[Stored data]
********************
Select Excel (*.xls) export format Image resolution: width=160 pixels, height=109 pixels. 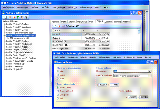coord(57,95)
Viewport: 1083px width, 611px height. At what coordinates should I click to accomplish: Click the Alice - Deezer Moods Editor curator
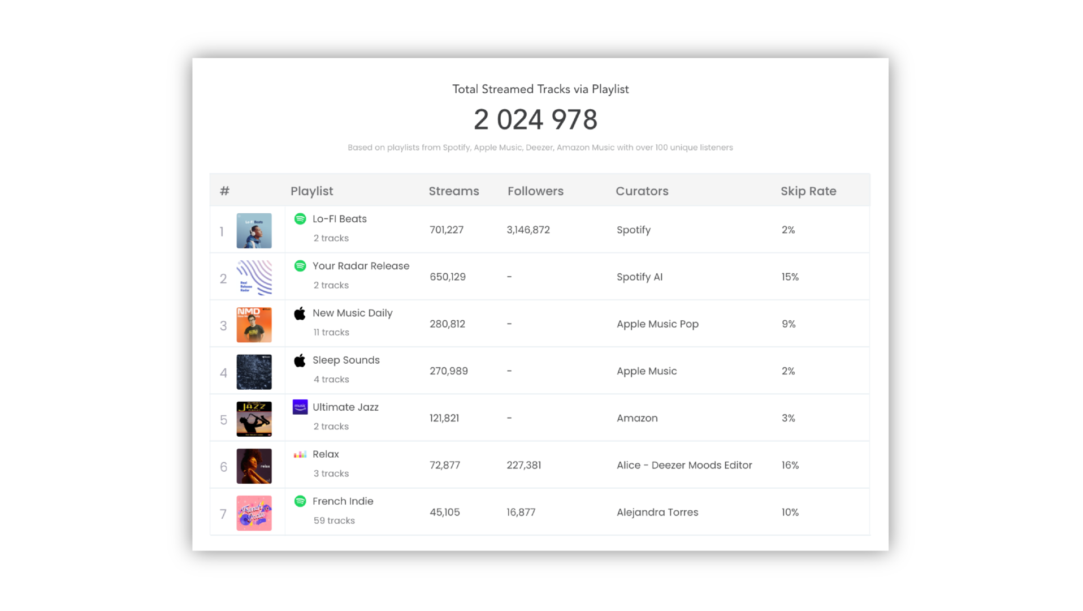[684, 466]
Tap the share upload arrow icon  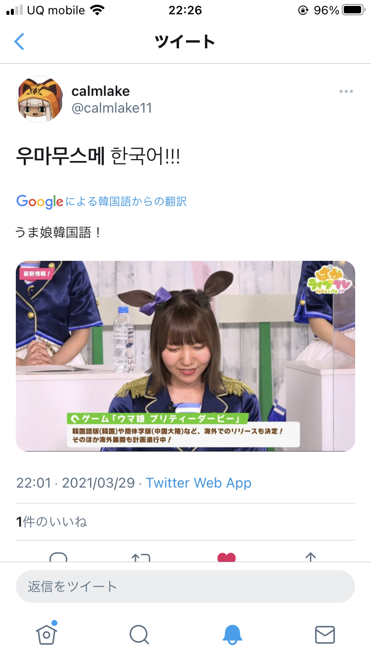pyautogui.click(x=310, y=557)
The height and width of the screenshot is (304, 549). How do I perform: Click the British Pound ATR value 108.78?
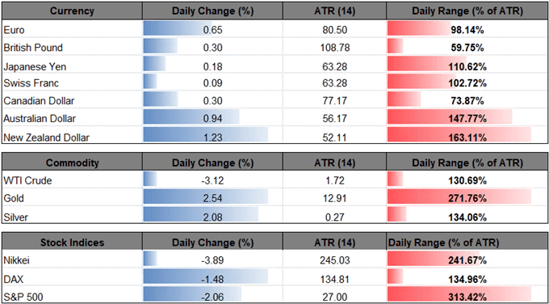click(x=334, y=48)
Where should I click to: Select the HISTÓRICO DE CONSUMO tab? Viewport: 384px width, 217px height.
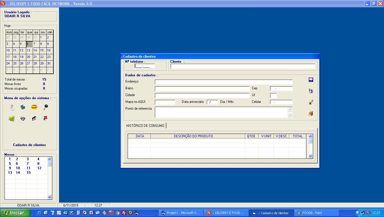145,126
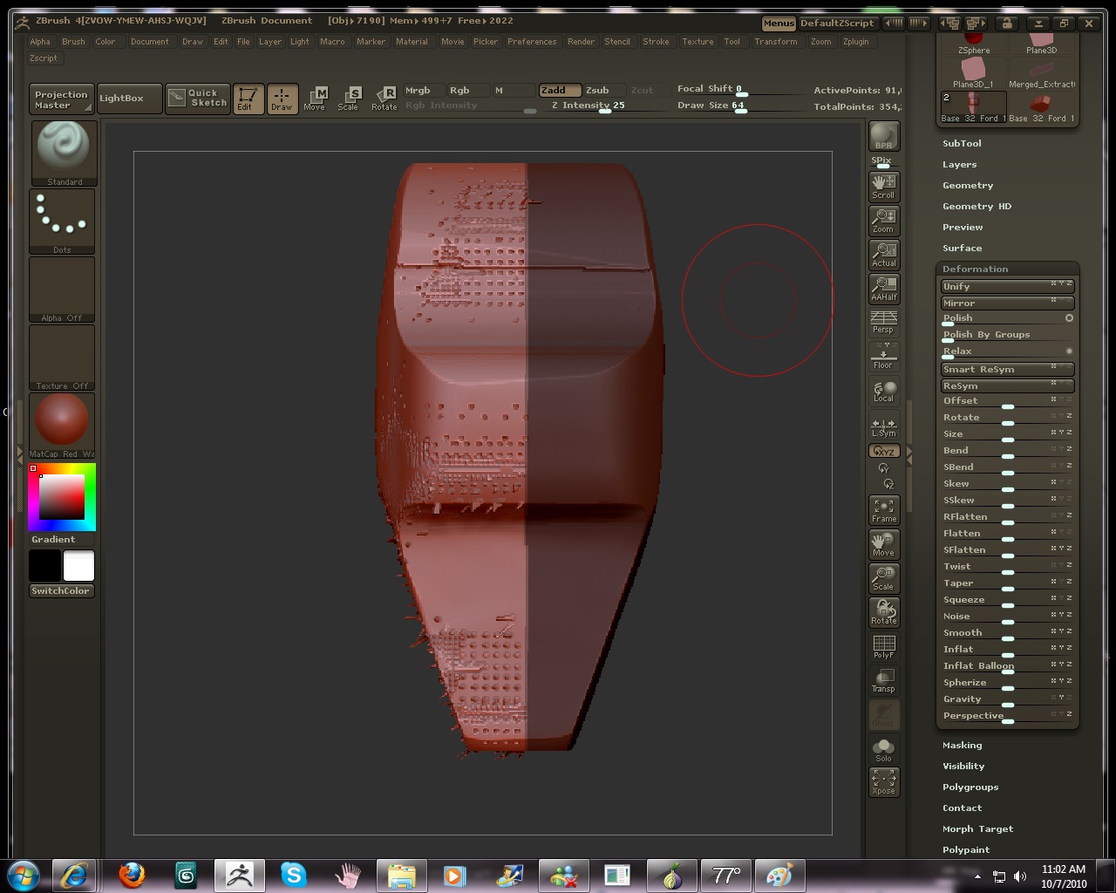This screenshot has width=1116, height=893.
Task: Expand the Geometry section
Action: [968, 185]
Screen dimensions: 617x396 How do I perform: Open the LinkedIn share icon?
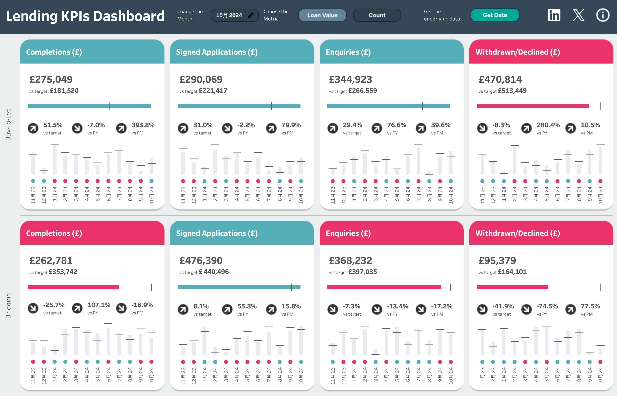point(554,15)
********************
About this task: Please repeat, exactly and with nothing else, the lines from the one containing "Screen dimensions: 617x396" to the last line of the entries, both included, excluding any pictures.

Solution to this problem:
Screen dimensions: 617x396 How do I perform: Open the LinkedIn share icon?
point(554,15)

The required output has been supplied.